Top of THE DATA

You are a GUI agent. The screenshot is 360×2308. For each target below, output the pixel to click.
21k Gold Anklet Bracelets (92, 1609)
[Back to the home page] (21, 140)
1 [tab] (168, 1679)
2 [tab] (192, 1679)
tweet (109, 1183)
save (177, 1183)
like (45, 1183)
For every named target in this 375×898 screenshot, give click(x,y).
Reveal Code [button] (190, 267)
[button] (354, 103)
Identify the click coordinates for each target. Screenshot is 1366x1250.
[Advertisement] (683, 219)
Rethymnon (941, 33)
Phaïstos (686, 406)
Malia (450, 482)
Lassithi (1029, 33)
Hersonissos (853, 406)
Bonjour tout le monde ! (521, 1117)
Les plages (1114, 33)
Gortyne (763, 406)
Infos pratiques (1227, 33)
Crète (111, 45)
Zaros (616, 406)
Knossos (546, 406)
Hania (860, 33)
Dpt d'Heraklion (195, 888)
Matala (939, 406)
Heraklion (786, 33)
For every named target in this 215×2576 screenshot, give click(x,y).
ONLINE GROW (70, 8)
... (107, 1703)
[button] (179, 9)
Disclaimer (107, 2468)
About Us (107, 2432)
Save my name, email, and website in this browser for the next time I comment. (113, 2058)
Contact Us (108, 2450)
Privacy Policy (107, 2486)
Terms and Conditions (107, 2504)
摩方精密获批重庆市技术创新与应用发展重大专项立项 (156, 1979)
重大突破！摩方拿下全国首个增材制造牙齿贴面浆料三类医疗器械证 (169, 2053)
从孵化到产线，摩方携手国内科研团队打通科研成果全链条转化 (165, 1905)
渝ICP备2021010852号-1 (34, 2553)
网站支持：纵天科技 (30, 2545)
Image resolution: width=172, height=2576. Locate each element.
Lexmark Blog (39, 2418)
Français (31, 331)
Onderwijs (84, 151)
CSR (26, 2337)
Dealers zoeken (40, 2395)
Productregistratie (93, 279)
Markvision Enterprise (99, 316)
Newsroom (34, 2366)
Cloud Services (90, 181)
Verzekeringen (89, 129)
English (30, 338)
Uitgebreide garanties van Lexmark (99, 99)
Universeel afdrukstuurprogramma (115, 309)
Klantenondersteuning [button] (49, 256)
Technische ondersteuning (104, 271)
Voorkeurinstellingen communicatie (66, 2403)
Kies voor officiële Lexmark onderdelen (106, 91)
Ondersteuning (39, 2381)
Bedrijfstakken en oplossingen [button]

Bottom of THE DATA

**TASK DESCRIPTION:**
Starting with the first line of the entries, transcribe every line up to and including the one with "About Us (107, 2432)".

**TASK RESPONSE:**
You are a GUI agent. The screenshot is 360×2308. For each target below, output the pixel to click.
21k Gold Anklet Bracelets (92, 1609)
[Back to the home page] (21, 140)
1 [tab] (168, 1679)
2 [tab] (192, 1679)
tweet (109, 1183)
save (177, 1183)
like (45, 1183)
For every named target in this 375×898 screenshot, give click(x,y).
Reveal Code [button] (190, 267)
[button] (354, 103)
Identify the click coordinates for each target. Screenshot is 1366x1250.
[Advertisement] (683, 219)
Rethymnon (941, 33)
Phaïstos (686, 406)
Malia (450, 482)
Lassithi (1029, 33)
Hersonissos (853, 406)
Bonjour tout le monde ! (521, 1117)
Les plages (1114, 33)
Gortyne (763, 406)
Infos pratiques (1227, 33)
Crète (111, 45)
Zaros (616, 406)
Knossos (546, 406)
Hania (860, 33)
Dpt d'Heraklion (195, 888)
Matala (939, 406)
Heraklion (786, 33)
For every named target in this 215×2576 screenshot, give click(x,y).
ONLINE GROW (70, 8)
... (107, 1703)
[button] (179, 9)
Disclaimer (107, 2468)
About Us (107, 2432)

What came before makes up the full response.